Perbincangan tentang sejarah kelam Partai Komunis Indonesia (PKI) kembali menghangat karena pernyataan Panglima Tentara Nasional Indonesia (TNI), Jenderal Andika Perkasa. Ia membuat pernyataan tegas bahwa keturunan dari orang-orang yang berafiliasi dengan PKI di masa lalu boleh menjadi calon prajurit TNI.
Pernyataan itu disiarkan melalui rekaman video dalam kanal Youtube Jenderal TNI Andika Perkasa. Andika menjelaskan bahwa TAP MPRS No.XXV/MPRS/1966 tidak pernah mengatur soal pembatasan kepada keturunan orang-orang yang berafiliasi dengan PKI. "Itu isinya, ini dasar hukum, ini legal, tapi tadi yang dilarang itu PKI. Kedua ajaran komunisme, marxisme-leninisme. Keturunan ini melanggar TAP MPRS dasar hukumnya apa? Jangan kita mengada-ada, saya orang yang patuh perundang-undangan," kata Andika seperti dikutip dari video di kanal Youtube pribadinya.
Andika lebih lanjut menyorot pada organisasi-organisasi masyarakat di bawah naungan PKI. "TAP MPRS Nomor 25 menyatakan PKI sebagai organisasi terlarang, tidak ada kata-kata underbow segala macam," ujar Andika menjelaskan. Pernyataan Panglima TNI yang disiarkan terbuka ini mengundang perdebatan publik soal luka lama pengkhianatan PKI.

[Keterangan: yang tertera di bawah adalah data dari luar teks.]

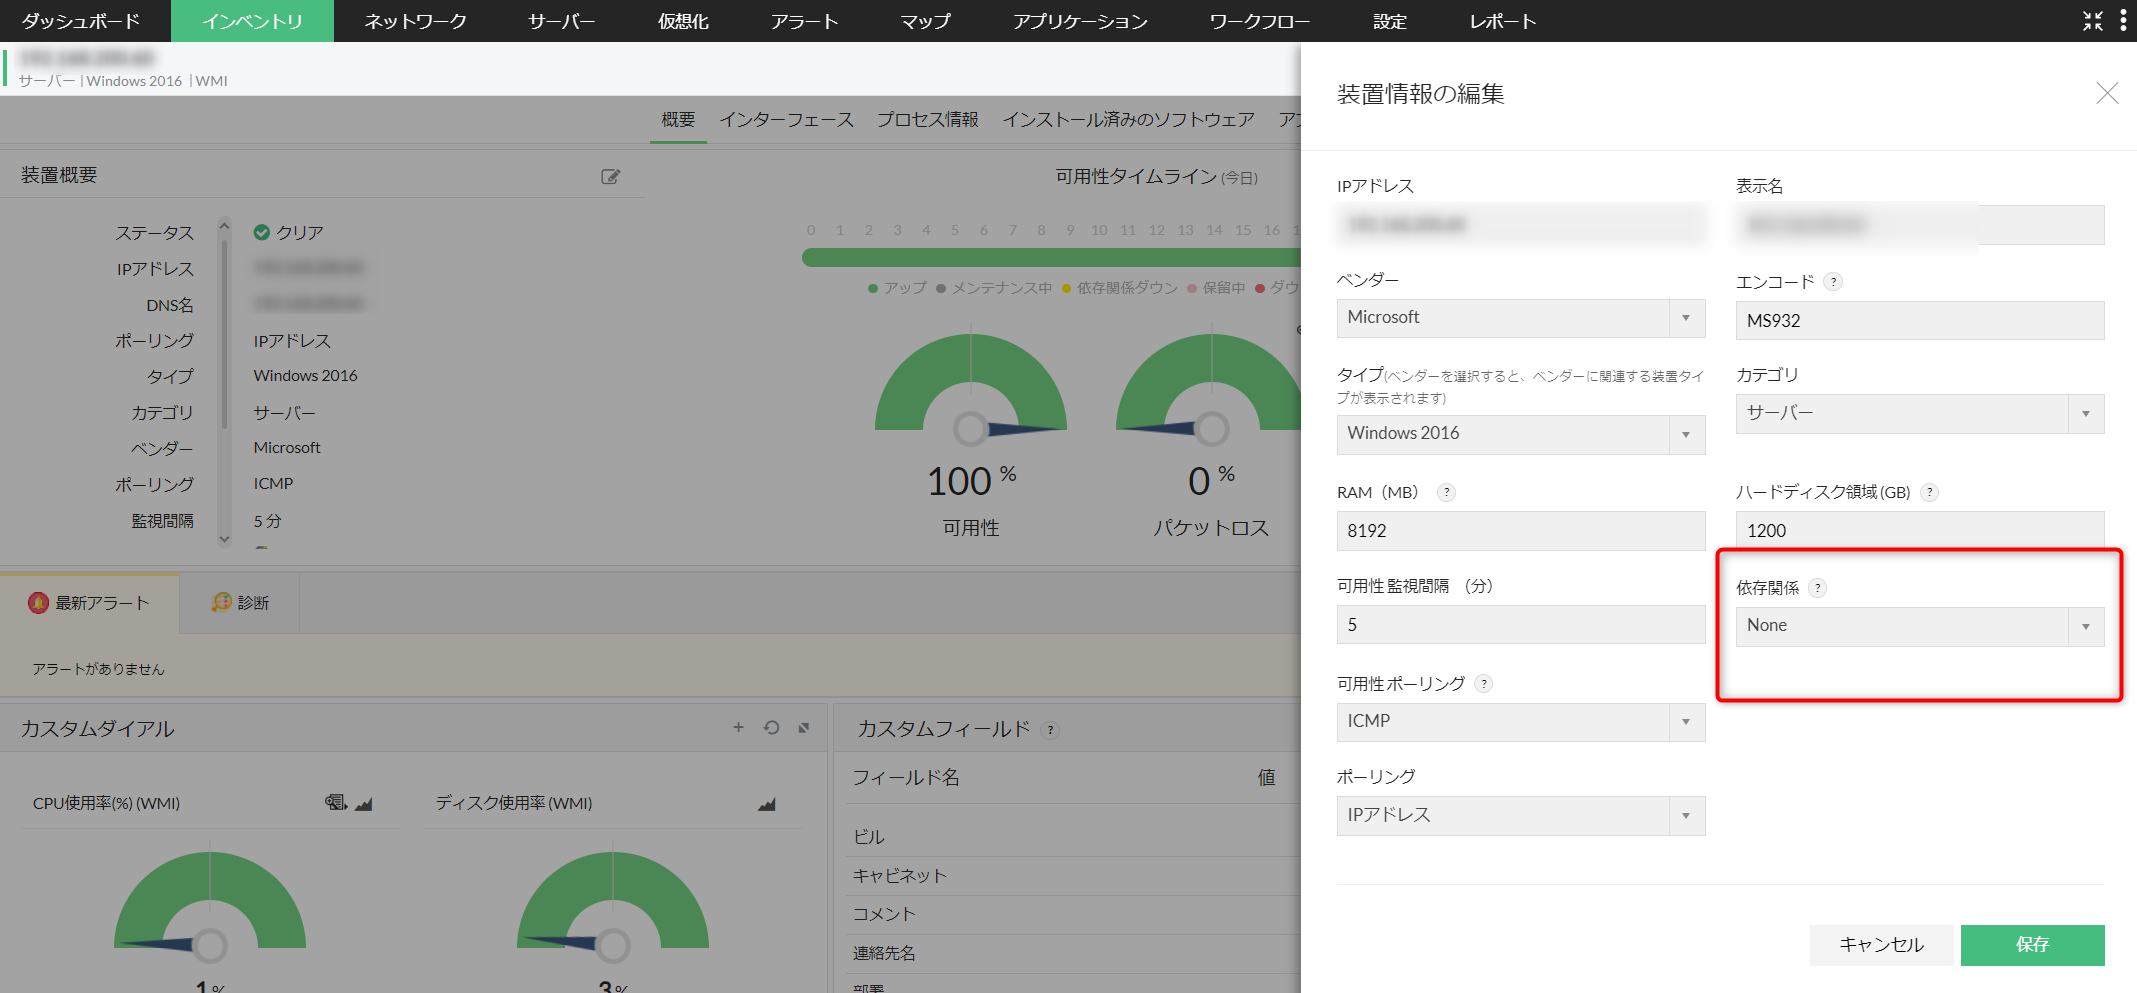Close the 装置情報の編集 panel
The width and height of the screenshot is (2137, 993).
2107,94
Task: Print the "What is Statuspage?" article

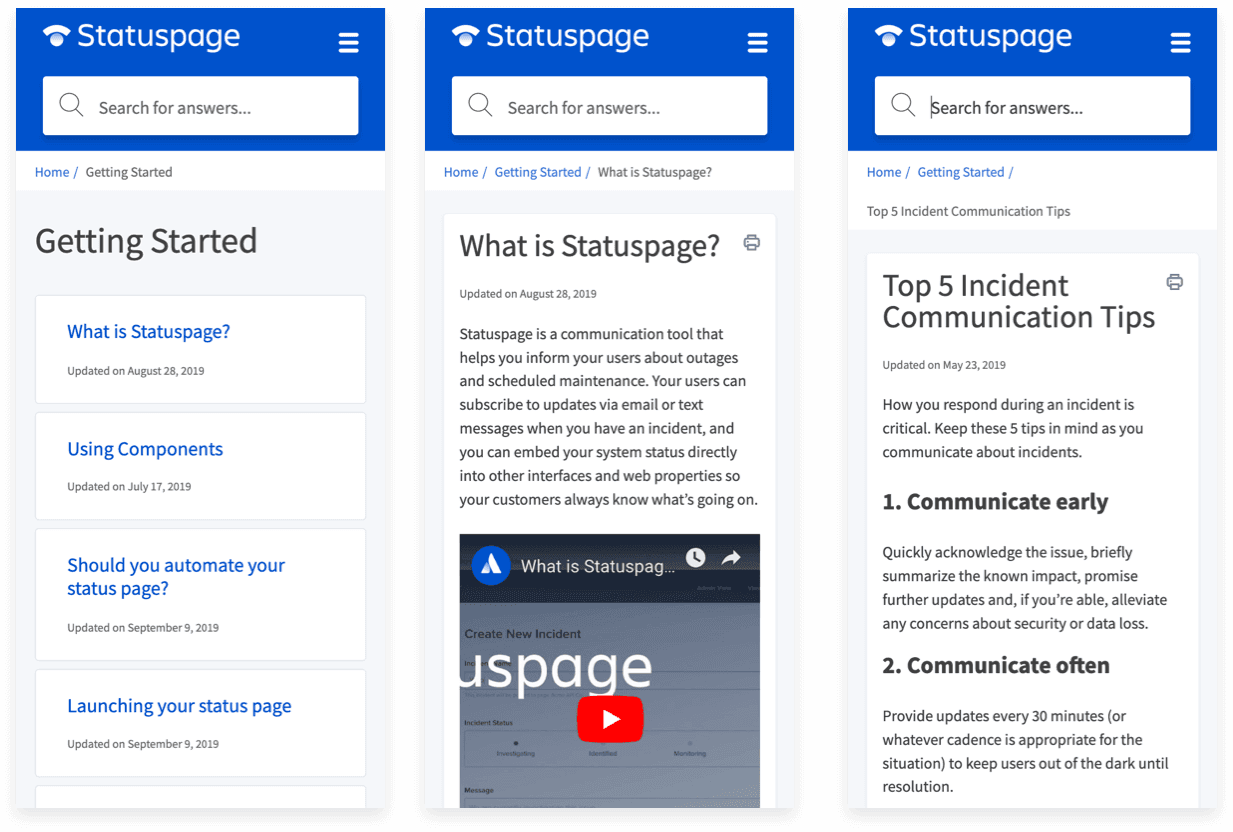Action: tap(751, 242)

Hukumonline meminta penjelasan Jimly Asshiddiqie, Guru Besar Hukum Tata Negara Universitas Indonesia dan Ketua Mahkamah Konstitusi pertama atas polemik ini. "Kalau Panglima TNI yakin tidak ada hukum yang dilanggar harusnya kerjakan saja tanpa buat siaran publik di media. Siaran publik semacam ini jadi bernuansa politik yang kontroversial," kata Jimly yang kini menjabat sebagai anggota Dewan Perwakilan Daerah dari DKI Jakarta.